++++ TASK INPUT ++++

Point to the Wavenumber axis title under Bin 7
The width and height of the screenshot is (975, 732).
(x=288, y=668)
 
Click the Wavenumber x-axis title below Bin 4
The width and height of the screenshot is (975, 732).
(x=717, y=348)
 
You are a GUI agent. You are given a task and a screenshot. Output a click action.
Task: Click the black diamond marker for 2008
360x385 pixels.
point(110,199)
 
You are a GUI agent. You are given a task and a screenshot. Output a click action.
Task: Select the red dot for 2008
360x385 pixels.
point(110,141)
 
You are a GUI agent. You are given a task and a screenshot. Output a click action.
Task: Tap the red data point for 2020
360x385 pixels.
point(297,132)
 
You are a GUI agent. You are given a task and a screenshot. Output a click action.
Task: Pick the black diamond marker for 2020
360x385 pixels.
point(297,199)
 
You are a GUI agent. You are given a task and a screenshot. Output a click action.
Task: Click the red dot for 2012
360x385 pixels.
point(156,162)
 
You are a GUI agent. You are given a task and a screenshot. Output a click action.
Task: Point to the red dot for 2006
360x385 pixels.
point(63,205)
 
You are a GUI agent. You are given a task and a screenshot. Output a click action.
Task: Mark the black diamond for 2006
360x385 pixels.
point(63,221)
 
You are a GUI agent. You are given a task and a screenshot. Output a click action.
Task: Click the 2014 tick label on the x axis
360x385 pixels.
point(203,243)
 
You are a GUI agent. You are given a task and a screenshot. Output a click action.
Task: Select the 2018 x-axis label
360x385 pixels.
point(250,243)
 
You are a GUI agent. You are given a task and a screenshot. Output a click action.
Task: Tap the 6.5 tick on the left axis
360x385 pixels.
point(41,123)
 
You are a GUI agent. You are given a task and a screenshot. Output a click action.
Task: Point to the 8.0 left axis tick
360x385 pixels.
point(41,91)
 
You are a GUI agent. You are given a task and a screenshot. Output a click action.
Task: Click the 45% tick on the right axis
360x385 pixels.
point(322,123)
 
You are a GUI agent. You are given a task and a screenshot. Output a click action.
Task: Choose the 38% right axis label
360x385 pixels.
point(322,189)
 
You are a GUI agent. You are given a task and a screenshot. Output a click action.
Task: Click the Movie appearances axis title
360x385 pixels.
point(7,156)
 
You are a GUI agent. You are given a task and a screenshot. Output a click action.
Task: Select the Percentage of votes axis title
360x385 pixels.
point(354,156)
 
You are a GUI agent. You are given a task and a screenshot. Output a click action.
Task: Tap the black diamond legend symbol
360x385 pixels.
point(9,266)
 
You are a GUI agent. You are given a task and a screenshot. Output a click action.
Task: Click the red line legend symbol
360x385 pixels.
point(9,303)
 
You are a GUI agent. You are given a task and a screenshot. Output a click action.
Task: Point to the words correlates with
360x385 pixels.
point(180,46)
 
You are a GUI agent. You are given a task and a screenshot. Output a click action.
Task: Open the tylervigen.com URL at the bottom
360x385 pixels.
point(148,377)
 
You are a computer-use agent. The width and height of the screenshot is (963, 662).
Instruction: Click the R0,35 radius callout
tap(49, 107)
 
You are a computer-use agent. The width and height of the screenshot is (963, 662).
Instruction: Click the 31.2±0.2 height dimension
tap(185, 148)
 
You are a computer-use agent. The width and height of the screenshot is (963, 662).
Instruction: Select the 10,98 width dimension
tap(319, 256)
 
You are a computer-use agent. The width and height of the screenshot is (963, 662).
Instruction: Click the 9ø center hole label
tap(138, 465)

++++

### [YOUR GOAL]
Copy all of the lines above verbatim.

### [FINISHED EXERCISE]
Point to the Wavenumber axis title under Bin 7
The width and height of the screenshot is (975, 732).
(x=288, y=668)
 
Click the Wavenumber x-axis title below Bin 4
The width and height of the screenshot is (975, 732).
(x=717, y=348)
 
You are a GUI agent. You are given a task and a screenshot. Output a click action.
Task: Click the black diamond marker for 2008
360x385 pixels.
point(110,199)
 
You are a GUI agent. You are given a task and a screenshot. Output a click action.
Task: Select the red dot for 2008
360x385 pixels.
point(110,141)
 
You are a GUI agent. You are given a task and a screenshot. Output a click action.
Task: Tap the red data point for 2020
360x385 pixels.
point(297,132)
 
You are a GUI agent. You are given a task and a screenshot. Output a click action.
Task: Pick the black diamond marker for 2020
360x385 pixels.
point(297,199)
 
You are a GUI agent. You are given a task and a screenshot. Output a click action.
Task: Click the red dot for 2012
360x385 pixels.
point(156,162)
 
You are a GUI agent. You are given a task and a screenshot. Output a click action.
Task: Point to the red dot for 2006
360x385 pixels.
point(63,205)
 
You are a GUI agent. You are given a task and a screenshot. Output a click action.
Task: Mark the black diamond for 2006
360x385 pixels.
point(63,221)
 
You are a GUI agent. You are given a task and a screenshot. Output a click action.
Task: Click the 2014 tick label on the x axis
360x385 pixels.
point(203,243)
 
You are a GUI agent. You are given a task and a screenshot. Output a click action.
Task: Select the 2018 x-axis label
360x385 pixels.
point(250,243)
 
You are a GUI agent. You are given a task and a screenshot. Output a click action.
Task: Tap the 6.5 tick on the left axis
360x385 pixels.
point(41,123)
 
You are a GUI agent. You are given a task and a screenshot. Output a click action.
Task: Point to the 8.0 left axis tick
360x385 pixels.
point(41,91)
 
You are a GUI agent. You are given a task and a screenshot. Output a click action.
Task: Click the 45% tick on the right axis
360x385 pixels.
point(322,123)
 
You are a GUI agent. You are given a task and a screenshot. Output a click action.
Task: Choose the 38% right axis label
360x385 pixels.
point(322,189)
 
You are a GUI agent. You are given a task and a screenshot. Output a click action.
Task: Click the Movie appearances axis title
360x385 pixels.
point(7,156)
 
You are a GUI agent. You are given a task and a screenshot. Output a click action.
Task: Select the Percentage of votes axis title
360x385 pixels.
point(354,156)
 
You are a GUI agent. You are given a task and a screenshot. Output a click action.
Task: Tap the black diamond legend symbol
360x385 pixels.
point(9,266)
 
You are a GUI agent. You are given a task and a screenshot. Output a click action.
Task: Click the red line legend symbol
360x385 pixels.
point(9,303)
 
You are a GUI agent. You are given a task and a screenshot. Output a click action.
Task: Point to the words correlates with
360x385 pixels.
point(180,46)
 
You are a GUI agent. You are given a task and a screenshot. Output a click action.
Task: Open the tylervigen.com URL at the bottom
360x385 pixels.
point(148,377)
 
You are a computer-use agent. The width and height of the screenshot is (963, 662).
Instruction: Click the R0,35 radius callout
tap(49, 107)
 
You are a computer-use agent. The width and height of the screenshot is (963, 662).
Instruction: Click the 31.2±0.2 height dimension
tap(185, 148)
 
You are a computer-use agent. The width and height of the screenshot is (963, 662).
Instruction: Select the 10,98 width dimension
tap(319, 256)
 
You are a computer-use agent. The width and height of the screenshot is (963, 662).
Instruction: Click the 9ø center hole label
tap(138, 465)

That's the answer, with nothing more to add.